> Directions
**1.** Check each statement against the article on USS LST-666. For each, answer yes or no and quote the exact words of the article that decide it.
(a) The ship was built at Ambridge, Pennsylvania, by the American Bridge Company.
(b) The ship was launched on 16 May 1944.
(c) Like most ships of her class, she carried an official name.
**2.** Pick up the article on USS LST-666 after its final sentence and keep writing it.
------ Article
USS LST-666 was an  built for the United States Navy in World War II. Like most ships of her class, she was not named and properly known only by her designation. Because of the biblical reference to the number, "666" in the Bible's Book of Revelation, USS LST-666 earned the unofficial nicknames, "The Devil's Ship" and "The Devil Ship".

Construction and commissioning
LST-666 was laid down on 16 February 1944 at Ambridge, Pennsylvania, by the American Bridge Company. She was launched on 24 April 1944, sponsored by Mrs. A. I. Hay, and commissioned on 16 May 1944.
------------
------ Dataset records
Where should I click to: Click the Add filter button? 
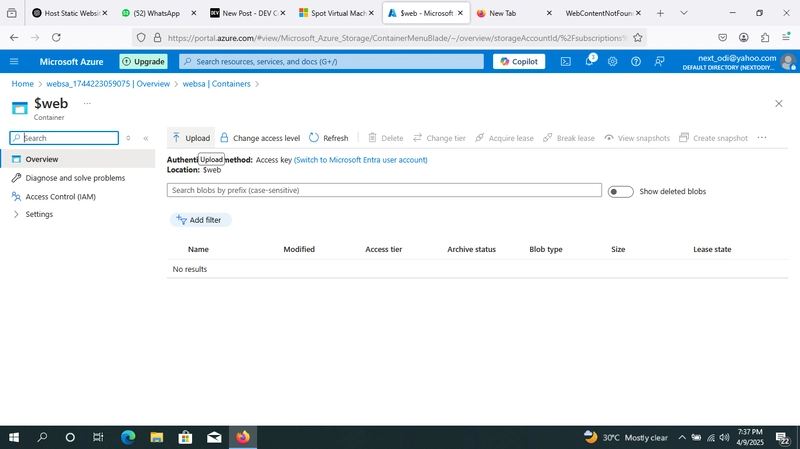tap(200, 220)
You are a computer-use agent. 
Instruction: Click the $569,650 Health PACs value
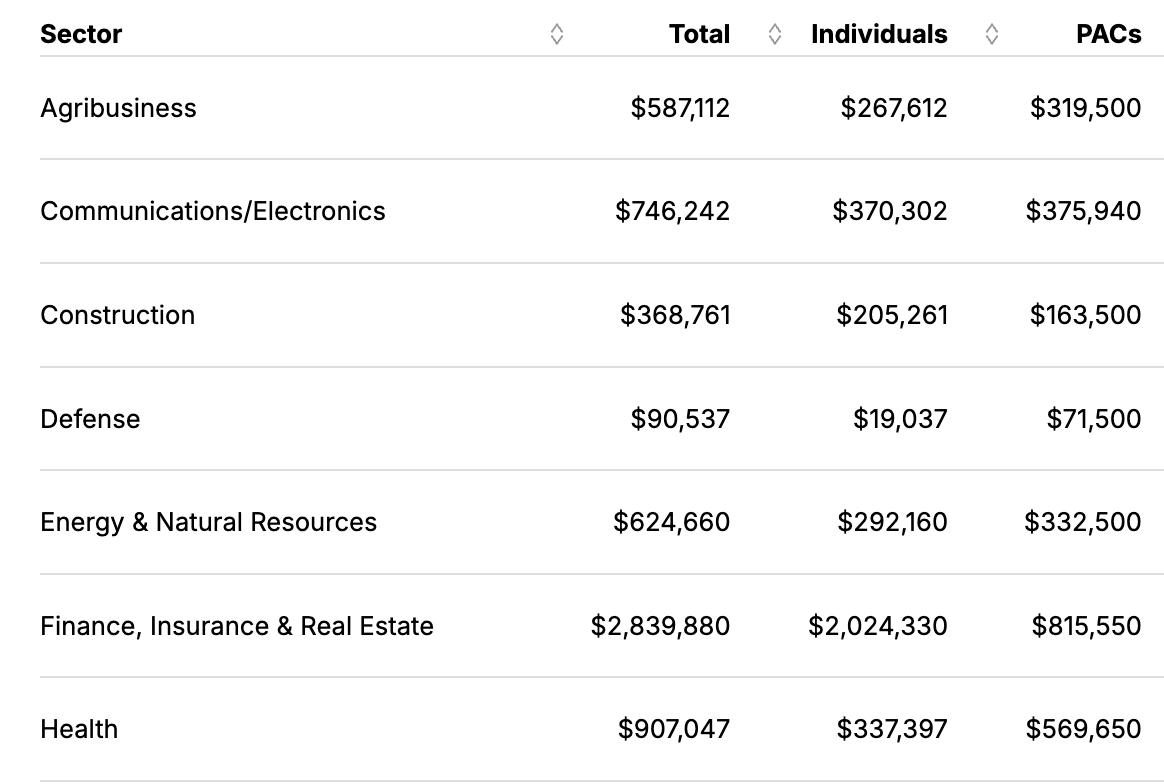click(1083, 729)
------------
------ Dataset records
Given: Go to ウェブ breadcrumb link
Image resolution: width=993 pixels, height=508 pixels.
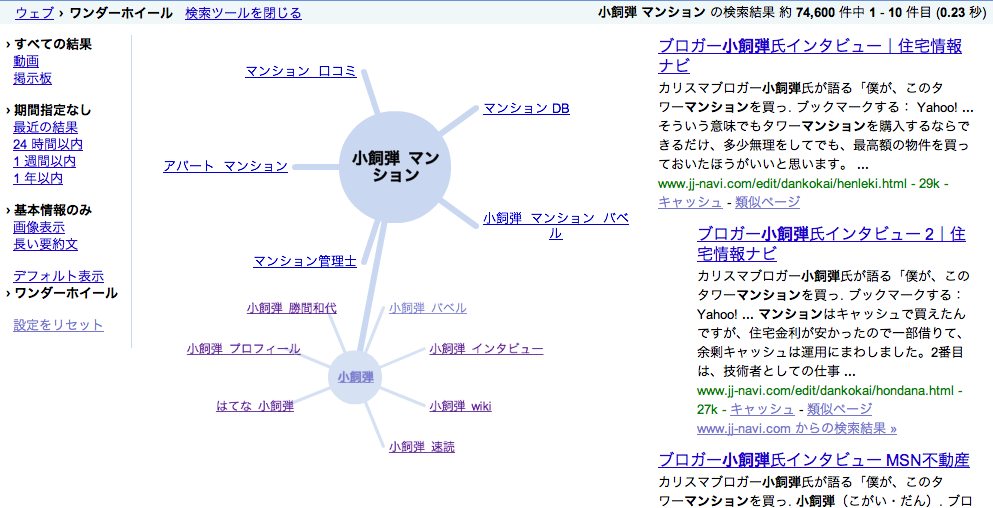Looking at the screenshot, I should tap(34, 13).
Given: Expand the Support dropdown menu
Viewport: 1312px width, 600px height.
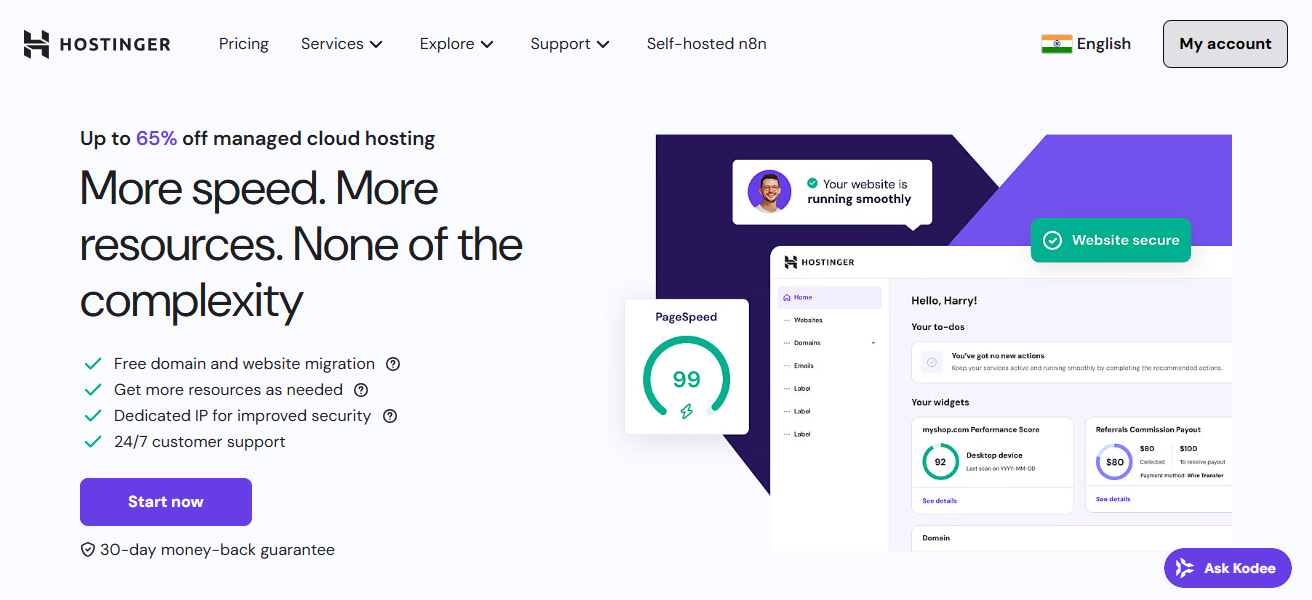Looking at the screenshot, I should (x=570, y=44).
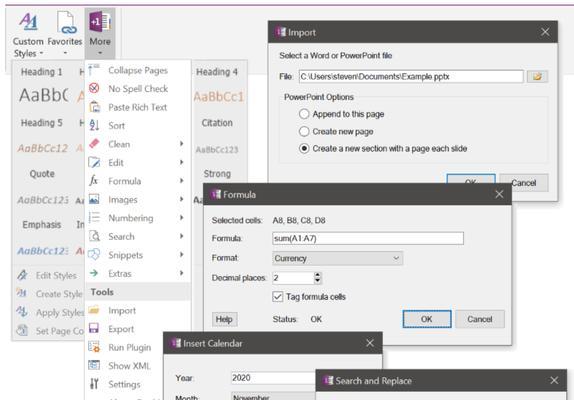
------------
------ Dataset records
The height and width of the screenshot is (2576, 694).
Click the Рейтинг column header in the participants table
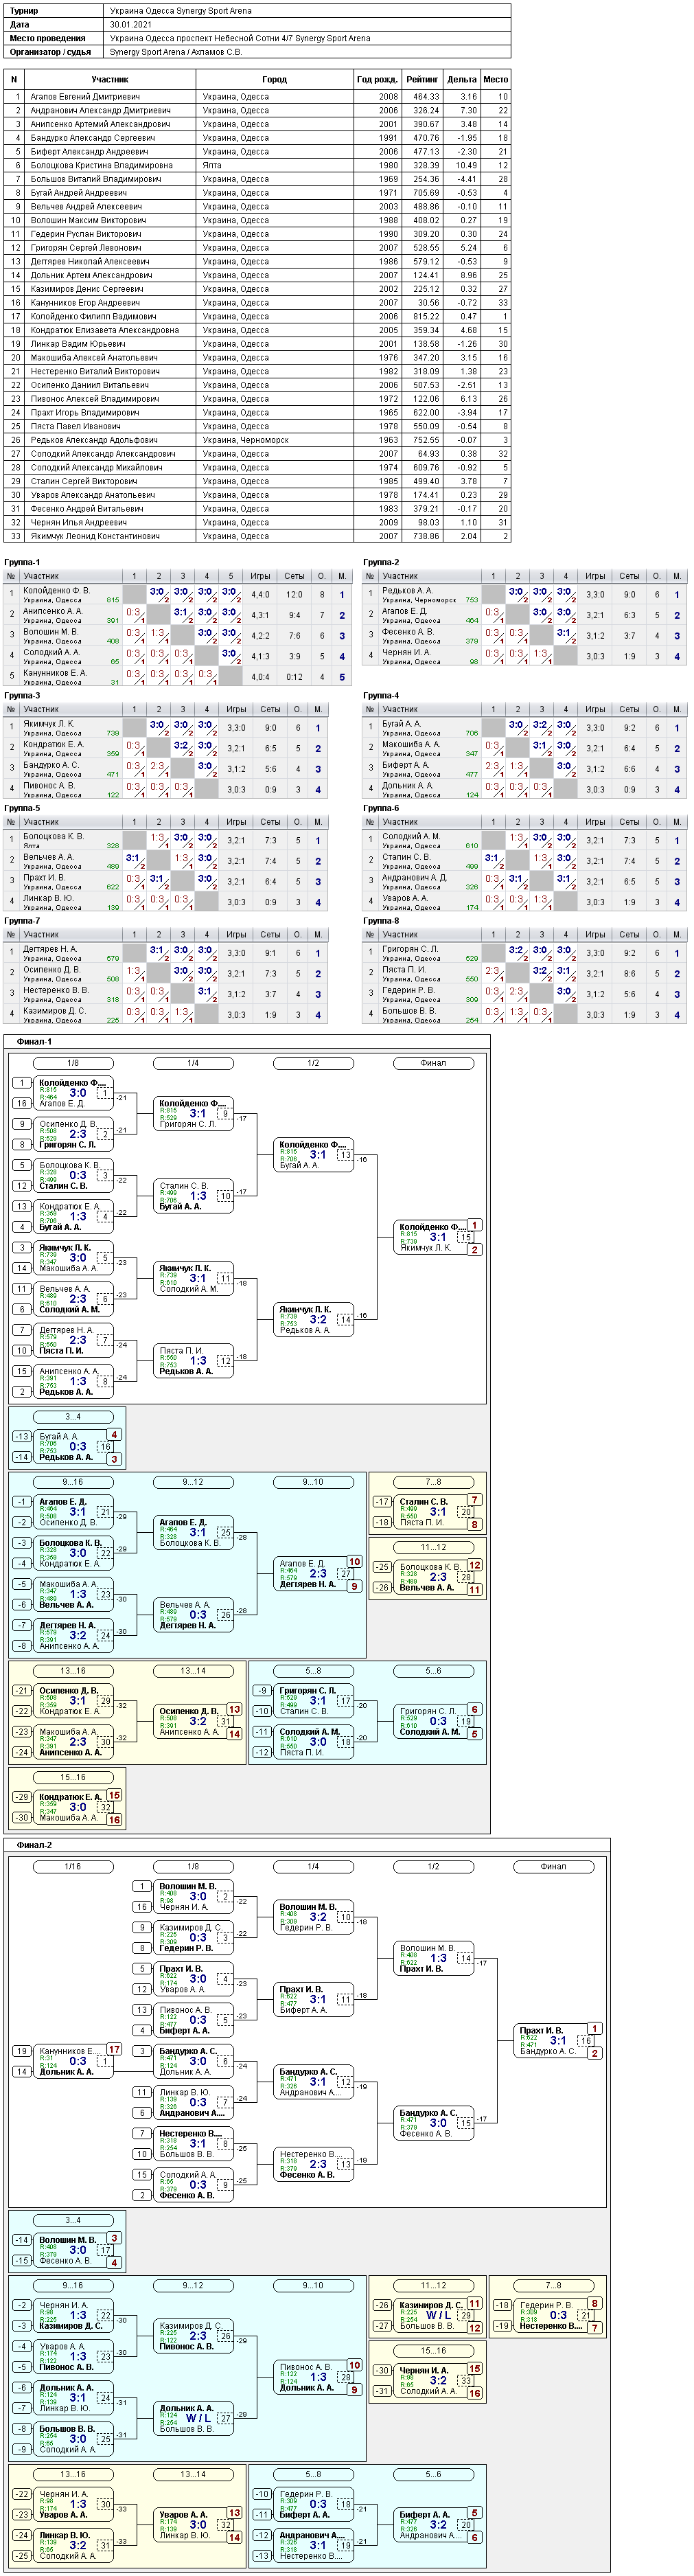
------------
> Answers to the tasks
**1.**
(a) Yes: "laid down on 16 February 1944 at Ambridge, Pennsylvania, by the American Bridge Company"
(b) No: "She was launched on 24 April 1944"
(c) No: "she was not named and properly known only by her designation"

**2.**
Service history
During World War II, LST-666 was assigned to the Asiatic-Pacific theater and participated in the following operations:

 Western New Guinea operation: (Morotai landings), Halmahera Island, North Maluku, 15 September 1944
 Leyte operation: (Leyte landings) - Tacloban, 16 to 30 October and 9 to 29 November 1944
 Luzon operation: (Lingayen Gulf landings), 4 to 18 January 1945
 Manila Bay-Bicol operation: (Zambales-Subic Bay landings), La Paz, Bataan, 29 to 30 January 1945
 Consolidation and capture of the Southern Philippines: (Palawan Island landings), Puerto Princesa, 1 to 2 March 1945; (Visayas Island landings) - Iloilo, Panay Island and Pulupandan, Negros Island, 18 March and 29 March to 1 April 1945
 Borneo operation: (Balikpapan operation), East Kalimantan, 26 June to 9 July 1945

Decommissioning and disposal
Following the war, LST-666 was decommissioned on 20 June 1946 and struck from the Navy List on 31 July 1946. On 26 September 1946, the ship was sold for scrap to Sun Shipbuilding & Dry Dock Co., of Chester, Pennsylvania.

Honors and awards
LST-666 earned six battle stars for World War II service.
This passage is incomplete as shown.